Vetrina. “La terra del sacerdote”
Una storia violenta, disgraziata, amara, ambientata tra un antico Molise di oggi e la Germania di ieri.
Due terre, Italia e Germania, in cui il passato e il presente si intrecciano confondendosi, fanno da sfondo a La terra del sacerdote di Paolo Piccirillo, un romanzo in cui il prima e il dopo si fondono in un intarsio che ha il sapore amaro di quella disperazione che non si esprime attraverso le grida, ma attraverso la rassegnazione.
La storia si apre con un capitolo che dà subito l’idea della crudezza che permea la realtà narrata. Una donna, tenuta prigioniera in una gabbia insieme agli animali, riesce a liberarsi e finalmente a scappare. Durante la fuga scopriamo che Flori, questo il nome della donna, è al nono mese di gravidanza: partorisce mentre fugge sola nella notte, in mezzo alla fredda terra. Dà alla luce un neonato morto. Senza lacrime lo abbandona e cerca la propria salvezza. Alcuni dettagli collocano la scena, che sembra antica e lontana – non senza provocare una sensazione di spaesamento nel lettore – qui ed ora. È il Molise di oggi, ed è il tempo degli iPhone.
Durante la sua fuga Flori si imbatte in Agapito. Lo chiamano “il sacerdote” anche se in effetti non lo è più; quella in cui viene sepolto il neonato è la sua terra. L’incontro tra i due sancirà l’inizio di un cambiamento in un posto dove tutto sembra destinato a restare immobile, uguale a ciò che è sempre stato.
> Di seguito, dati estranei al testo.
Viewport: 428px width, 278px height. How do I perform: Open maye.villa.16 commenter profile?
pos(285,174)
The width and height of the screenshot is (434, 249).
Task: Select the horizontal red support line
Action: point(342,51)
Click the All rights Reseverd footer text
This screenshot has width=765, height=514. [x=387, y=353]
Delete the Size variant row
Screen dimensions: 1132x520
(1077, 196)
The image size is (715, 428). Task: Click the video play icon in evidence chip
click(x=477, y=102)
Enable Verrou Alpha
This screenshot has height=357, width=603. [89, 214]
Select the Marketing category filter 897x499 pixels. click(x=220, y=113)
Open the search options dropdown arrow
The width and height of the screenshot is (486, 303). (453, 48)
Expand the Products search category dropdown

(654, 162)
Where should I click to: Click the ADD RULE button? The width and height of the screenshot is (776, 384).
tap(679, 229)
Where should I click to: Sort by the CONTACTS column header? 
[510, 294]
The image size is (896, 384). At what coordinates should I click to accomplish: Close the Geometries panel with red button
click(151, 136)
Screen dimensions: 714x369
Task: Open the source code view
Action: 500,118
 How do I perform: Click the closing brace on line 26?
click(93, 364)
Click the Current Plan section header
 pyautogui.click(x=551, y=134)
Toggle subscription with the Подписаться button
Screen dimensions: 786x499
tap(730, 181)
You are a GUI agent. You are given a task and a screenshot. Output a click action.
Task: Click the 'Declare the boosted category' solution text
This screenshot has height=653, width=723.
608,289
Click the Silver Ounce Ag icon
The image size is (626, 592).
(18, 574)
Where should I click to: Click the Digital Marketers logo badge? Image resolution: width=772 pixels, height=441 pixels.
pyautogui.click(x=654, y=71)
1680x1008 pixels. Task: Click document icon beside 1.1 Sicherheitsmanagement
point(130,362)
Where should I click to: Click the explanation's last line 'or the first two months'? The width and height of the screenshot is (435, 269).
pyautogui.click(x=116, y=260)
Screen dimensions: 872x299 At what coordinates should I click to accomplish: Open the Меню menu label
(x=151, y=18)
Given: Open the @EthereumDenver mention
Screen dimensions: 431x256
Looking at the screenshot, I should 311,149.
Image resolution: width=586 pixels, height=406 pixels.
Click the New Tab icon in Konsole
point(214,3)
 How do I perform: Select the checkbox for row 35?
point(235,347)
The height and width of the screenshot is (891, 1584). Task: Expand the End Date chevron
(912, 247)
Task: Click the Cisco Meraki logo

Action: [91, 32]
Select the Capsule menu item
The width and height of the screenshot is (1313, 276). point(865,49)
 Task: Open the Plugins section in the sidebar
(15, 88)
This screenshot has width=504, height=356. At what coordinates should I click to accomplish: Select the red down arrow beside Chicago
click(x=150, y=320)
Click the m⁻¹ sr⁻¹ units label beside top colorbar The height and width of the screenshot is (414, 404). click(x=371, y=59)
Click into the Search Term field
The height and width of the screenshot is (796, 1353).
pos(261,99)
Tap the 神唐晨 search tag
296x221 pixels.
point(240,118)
Una terra sterile, che dà solo frutti neri e marci, è il luogo del presente, attorno a cui ruotano personaggi e storie. La narrazione si incastra con i frammenti di un passato che vede il giovane Agapito emigrare in Germania con l’amico Mariano, dopo l’infanzia povera in Italia. A Stoccarda, insieme ad altri immigrati, i due tirano avanti anche grazie alla carità di alcuni tedeschi e la ricerca di cibo e vestiti nei cassonetti. Agapito, si ricicla come sacerdote, predica agli italiani, li ascolta, li assolve. Ben presto la vita in Germania lo porterà a dover essere assolto a sua volta. Ma le colpe che nascono in terra straniera non si cancellano facilmente. Non subito, almeno.
Il romanzo si rivela poco a poco, con l’emergere graduale di un’architettura complessa, costituita da due linee temporali principali, da cui si dipartono parentesi oniriche. Paolo Piccirillo, classe 1987, con questo secondo romanzo conferma uno spessore narrativo difficile da trovare in scrittori così giovani, attraverso un intreccio che ci propone, sfumati l’uno nell’altro, frammenti di un’umanità disumanizzata. Notevole anche il linguaggio: un italiano non banale che si alterna a un dialetto riconducibile alle campagne molisane.
La terra del sacerdote apre al lettore delle porte su un mondo plumbeo, fatto di terre ostili e avide, dove non sembra esserci spazio per sentimenti come l’amore, il calore, la tenerezza, dove la stessa umanità sembra selvatica, primordiale, sporca. In queste terre il passato è un fardello pesante e il futuro si schiaccia su un presente in cui l’unico obiettivo è un faticoso tirare a campare.